* **TEXTABSCHNITT**:
◆ ◆ ◆ ◆

Entstehen der Akne-Erkrankung

Akne ist im westlichen Europa die am meisten verbreitete Hauterkrankung. Meistens beginnt sie mit der Pubertät, aber auch schon mit dem 10. Lebensjahr, und kann unterschiedlich lange andauern, bei manchen Menschen bis nach dem 30. Lebensjahr oder noch länger. Die Akne bzw. akneartigen Erkrankungen befallen überwiegend Gesicht, Dekolletée und Rücken. Der Schweregrad der Akneerkrankung ist genetisch bedingt, aber auch äußere Einflüsse wie Stress, falsche Hautpflege, ungünstige Ernährung oder hormonelle Fehlregulationen können einen Akneschub auslösen. Darüber hinaus existieren verschiedene Formen der Erwachsenen-Akne, die sog. Rosazea (auch „Kupferrose“) oder periorale Dermatitis (im Volksmund als „Stewardessen-Erkrankung“ bezeichnet). Die Akne-Erkrankung ist psychisch sehr belastend - insbesondere für Jugendliche.

◆ ◆ ◆ ◆

* **AUFGABENSTELLUNG**: Gib den Text über die Entstehung der Akne vollständig und wortgetreu wieder.

◆ ◆ ◆ ◆

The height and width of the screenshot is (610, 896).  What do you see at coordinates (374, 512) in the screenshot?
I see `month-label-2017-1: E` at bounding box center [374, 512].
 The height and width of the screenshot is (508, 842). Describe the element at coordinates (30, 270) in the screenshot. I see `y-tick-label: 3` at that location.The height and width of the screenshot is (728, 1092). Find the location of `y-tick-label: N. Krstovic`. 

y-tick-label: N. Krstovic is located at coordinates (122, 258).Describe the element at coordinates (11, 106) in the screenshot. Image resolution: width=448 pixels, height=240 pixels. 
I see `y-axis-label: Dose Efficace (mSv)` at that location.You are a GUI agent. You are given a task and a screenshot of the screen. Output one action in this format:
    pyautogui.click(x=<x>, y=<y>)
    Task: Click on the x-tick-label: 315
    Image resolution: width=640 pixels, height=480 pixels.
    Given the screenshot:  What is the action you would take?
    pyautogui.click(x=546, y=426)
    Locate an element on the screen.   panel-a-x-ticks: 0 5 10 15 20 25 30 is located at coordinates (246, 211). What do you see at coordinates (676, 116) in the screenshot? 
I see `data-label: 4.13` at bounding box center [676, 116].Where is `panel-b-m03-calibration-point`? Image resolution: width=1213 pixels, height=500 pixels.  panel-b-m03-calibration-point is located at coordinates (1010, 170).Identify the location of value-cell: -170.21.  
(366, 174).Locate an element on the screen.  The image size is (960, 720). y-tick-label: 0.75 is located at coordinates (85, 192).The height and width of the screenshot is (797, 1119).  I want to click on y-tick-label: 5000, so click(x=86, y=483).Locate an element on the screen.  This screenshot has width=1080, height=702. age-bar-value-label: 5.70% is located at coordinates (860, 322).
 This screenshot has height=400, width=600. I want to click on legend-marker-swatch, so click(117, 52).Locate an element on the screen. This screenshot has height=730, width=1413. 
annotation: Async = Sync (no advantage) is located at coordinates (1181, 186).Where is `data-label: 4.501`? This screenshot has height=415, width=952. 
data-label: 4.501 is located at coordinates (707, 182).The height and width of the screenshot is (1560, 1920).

◆ ◆ ◆ ◆

* **LÖSUNG DER AUFGABE**:
Entstehen der Akne-Erkrankung

Akne ist im westlichen Europa die am meisten verbreitete Hauterkrankung. Meistens beginnt sie mit der Pubertät, aber auch schon mit dem 10. Lebensjahr, und kann unterschiedlich lange andauern, bei manchen Menschen bis nach dem 30. Lebensjahr oder noch länger. Die Akne bzw. akneartigen Erkrankungen befallen überwiegend Gesicht, Dekolletée und Rücken. Der Schweregrad der Akneerkrankung ist genetisch bedingt, aber auch äußere Einflüsse wie Stress, falsche Hautpflege, ungünstige Ernährung oder hormonelle Fehlregulationen können einen Akneschub auslösen. Darüber hinaus existieren verschiedene Formen der Erwachsenen-Akne, die sog. Rosazea (auch „Kupferrose“) oder periorale Dermatitis (im Volksmund als „Stewardessen-Erkrankung“ bezeichnet). Die Akne-Erkrankung ist psychisch sehr belastend - insbesondere für Jugendliche.